Sous-estimer le budget réel d’un voyage en van
On se dit souvent : « Le van, c’est la liberté et ça coûte moins cher qu’un voyage classique. » Oui… mais pas si tu oublies la moitié des dépenses.
Les débutants sous-estiment souvent :
- Le carburant : un van chargé consomme facilement entre 8 et 12 L/100 km. Sur un road trip de 3 000 km, ça peut représenter 450 à 700 € selon le prix du carburant.
- Les péages : sur autoroute en France, compte environ 7 à 9 € tous les 100 km avec un véhicule de type fourgon aménagé.
- Les parkings et aires : certaines villes font payer cher le stationnement des véhicules « hors gabarit » (2,50 à 4 €/h en zone touristique).
- L’entretien et les imprévus mécaniques : une vidange oubliée ou un pneu à changer sur la route, ça peut ruiner le budget.
- Les applis, abonnements et cartes : GPS payant, appli de météo marine, pass télépéage… ce sont de petits montants, mais ils s’accumulent.
Comment éviter cette erreur :
- Calcule ton budget prévisionnel avec :
- Distance approximative : par exemple 2 000 km en 3 semaines.
- Consommation moyenne de ton van (réaliste, pas celle du catalogue).
- Prix moyen du carburant sur ta zone (ex. 1,90 €/L sur l’autoroute).
- Prévois une marge d’au moins 20 % de plus que ton budget initial pour les imprévus.
- Utilise une appli type Fuelio ou un simple tableau Excel pour suivre en temps réel tes dépenses carburant, péages et parkings.
- Évite les autoroutes sur certains tronçons : en Europe, une route nationale un peu plus longue peut te faire économiser 40 à 60 € de péages sur un trajet.
Lors de mon premier long road trip en van, j’avais prévu 400 € de carburant… j’en ai dépensé 620 €. Le simple fait de sous-estimer ce poste a changé ma manière de voyager la troisième semaine (moins de restaurants, plus de cuisine au van).
Ne pas tester le van avant de partir longtemps
Erreur classique : tu récupères un van tout beau (acheté, loué ou prêté) et tu pars directement pour deux ou trois semaines. Résultat : tu découvres en pleine route que le matelas est trop dur, que le frigo n’est pas pratique, ou que la pompe à eau se met en grève à chaque fois que tu t’arrêtes plus de 24 h.
Comment éviter cette erreur :
- Fais au moins un mini-trip de 1 à 2 nuits près de chez toi, avec le van dans sa configuration « voyage réel » (bagages, nourriture, eau, etc.).
- Teste :
- La cuisine : peux-tu vraiment cuisiner dans l’espace prévu ?
- Le couchage : dors-tu bien, ou tu te réveilles avec le dos en compote ?

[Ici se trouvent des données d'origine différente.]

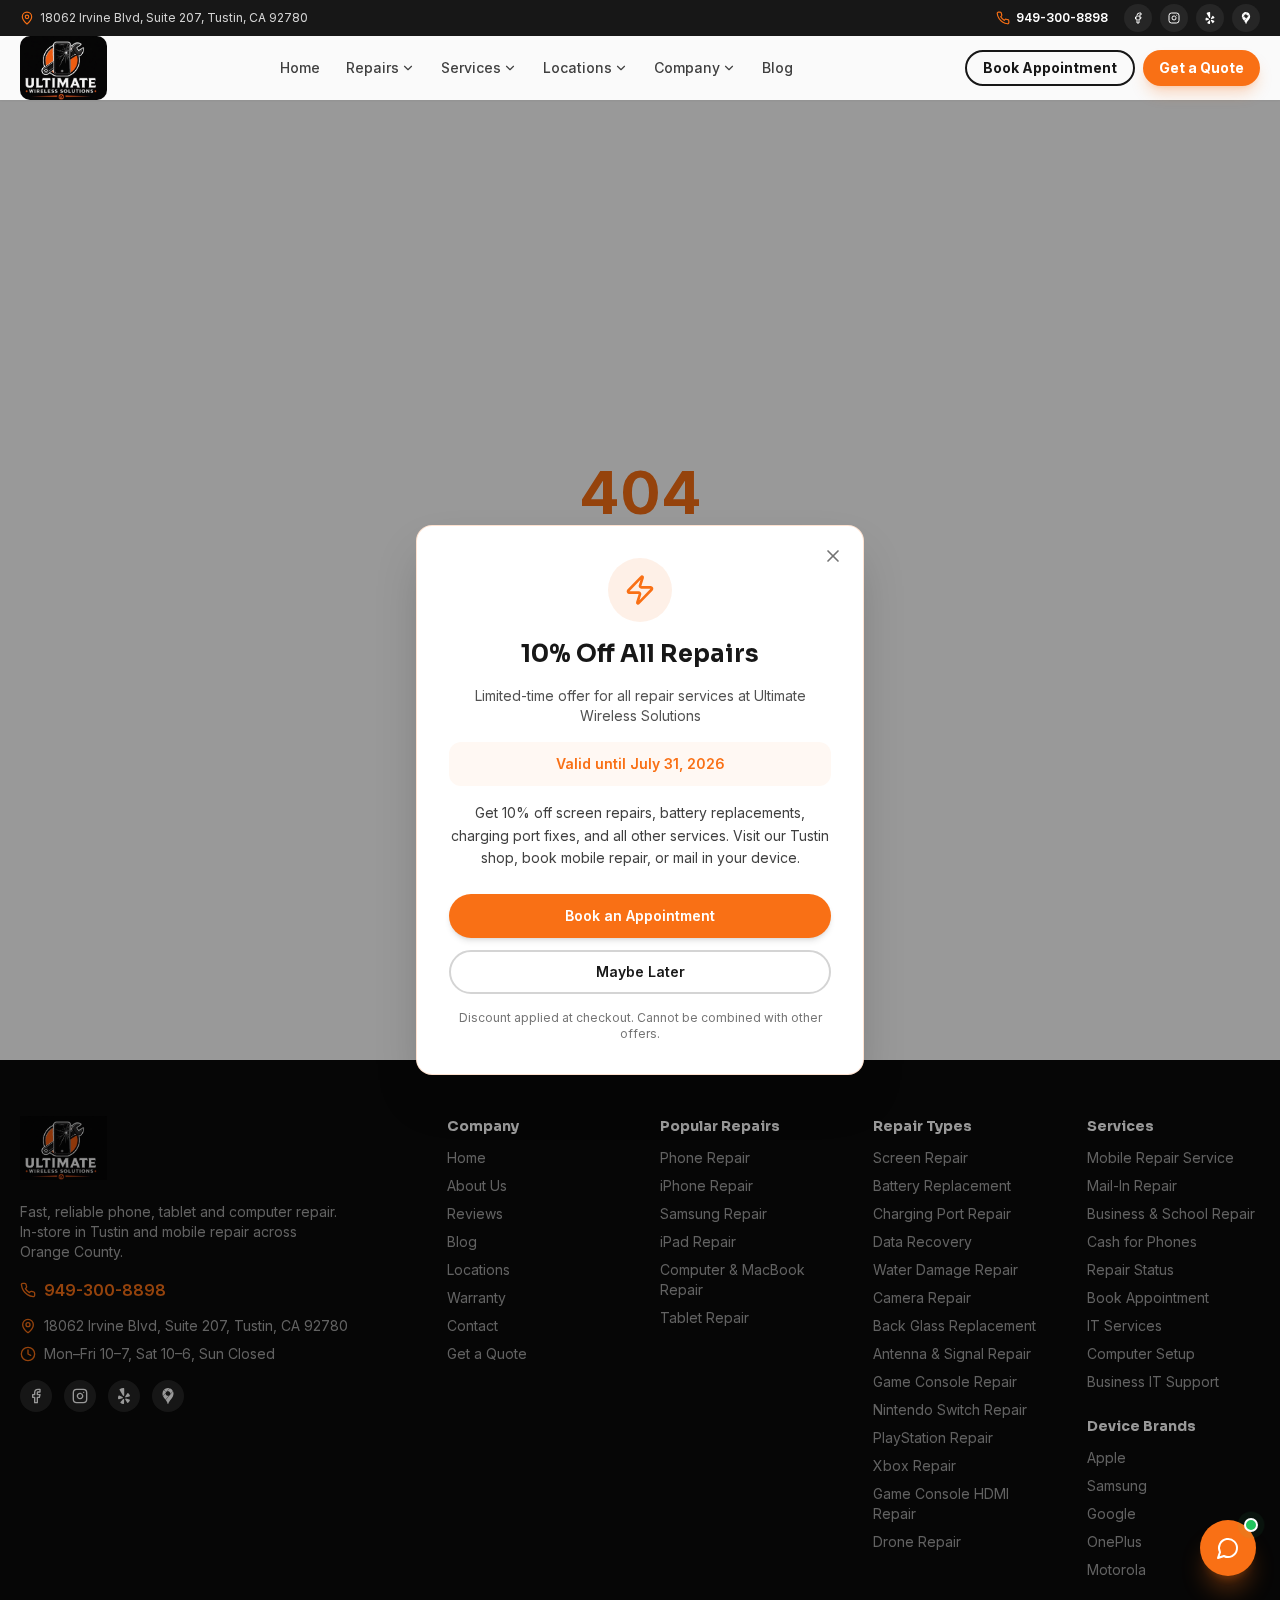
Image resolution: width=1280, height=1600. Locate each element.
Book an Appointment (640, 915)
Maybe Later (640, 971)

- Le rangement : trouves-tu facilement ce dont tu as besoin ?
- L’électricité : battterie qui tient la nuit avec frigo, lumières, recharge téléphone ?
- Note tout ce qui te gêne et améliore avant le grand départ : ajouter une étagère, changer un coussin, revoir l’emplacement du gaz, etc.
Mon retour d’expérience : après une première nuit test à 30 km de chez moi, j’ai réalisé que je passais mon temps à déplacer les mêmes caisses de droite à gauche pour atteindre le frigo. J’ai réorganisé les rangements le week-end suivant. Sans ce test, j’aurais probablement passé trois semaines à pester dans un espace mal pensé.
Mal gérer l’électricité à bord (et finir sans batterie au pire moment)
En van, l’électricité, c’est le nerf de la guerre : frigo, éclairage, prises USB, ordinateur, pompe à eau… Tout tourne dessus. Beaucoup de débutants surestiment l’autonomie de leur batterie auxiliaire ou ne comprennent pas vraiment comment elle se recharge.
Les erreurs fréquentes :
- Penser que la batterie auxiliaire est « infinie » parce qu’elle est neuve.
- Laisser charger en même temps : deux téléphones, un PC, un drone, plus le frigo H24.
- Ignorer l’impact de la météo sur les panneaux solaires (3 jours de pluie = autonomie réduite).
- Confondre batterie moteur et batterie cellule… jusqu’à ne plus pouvoir démarrer le van.
Comment éviter cette erreur :
- Identifie ton équipement électrique :
- Capacité de la batterie auxiliaire (ex. 100 Ah AGM ou lithium).
- Présence ou non de panneaux solaires (et leur puissance : 100 W, 200 W ?).
- Système de recharge sur alternateur (coupleur-séparateur, booster, etc.).
- Fais un test d’autonomie :
- Simule une vraie journée : frigo, lumières le soir, recharge de ton téléphone.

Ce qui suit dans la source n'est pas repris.